Joanna Chmielewska: "Krętka Blada"


No, i znowu Chmielewska, tym razem z domieszką polityki. Pani Joanna znajduje w domu znajomego zwłoki pewnego ministra znanego z niekompetencji i afer finansowych. Postanawia nie angażować się w prywatne śledztwo, bo uważa, że morderca oddał przysługę społeczeństwu uwalniając je od szkodnika, któremu liczne przekręty uchodziły na sucho. Prokuratura nieraz już umarzała sprawy, w które uwikłani byli politycy, a prowadzący dochodzenie podinspektor Robert Górski w przeszłości został zdegradowany za bezkompromisowość i niezgodę na tuszowanie przestępstw dokonywanych przez dygnitarzy. Czy tym razem uda się doprowadzić sprawę do końca? I czy Joanna Chmielewska potrafi utrzymać się zdala od wydarzeń?

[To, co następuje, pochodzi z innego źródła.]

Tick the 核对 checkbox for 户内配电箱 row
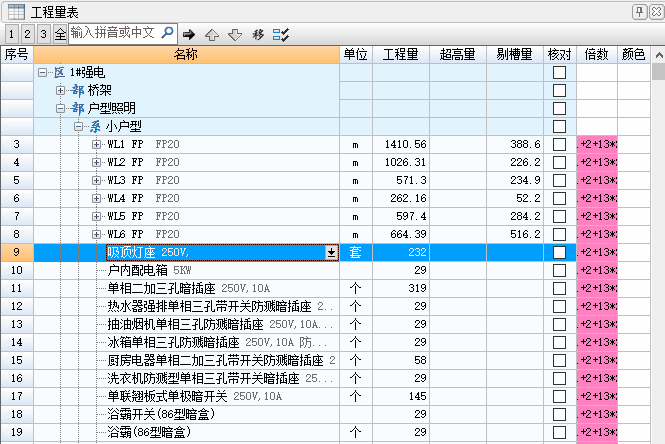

„Krętka Blada” oprócz wątku kryminalnego i politycznych perturbacji zawiera też częsty u Chmielewskiej motyw gry na wyścigach konnych, tutaj dodatkowo skojarzony z informatyką i komputerami. A tytuł powieści to przezwisko nadane pewnej pięknej i ambitnej, acz niezbyt inteligentnej i sympatycznej damie.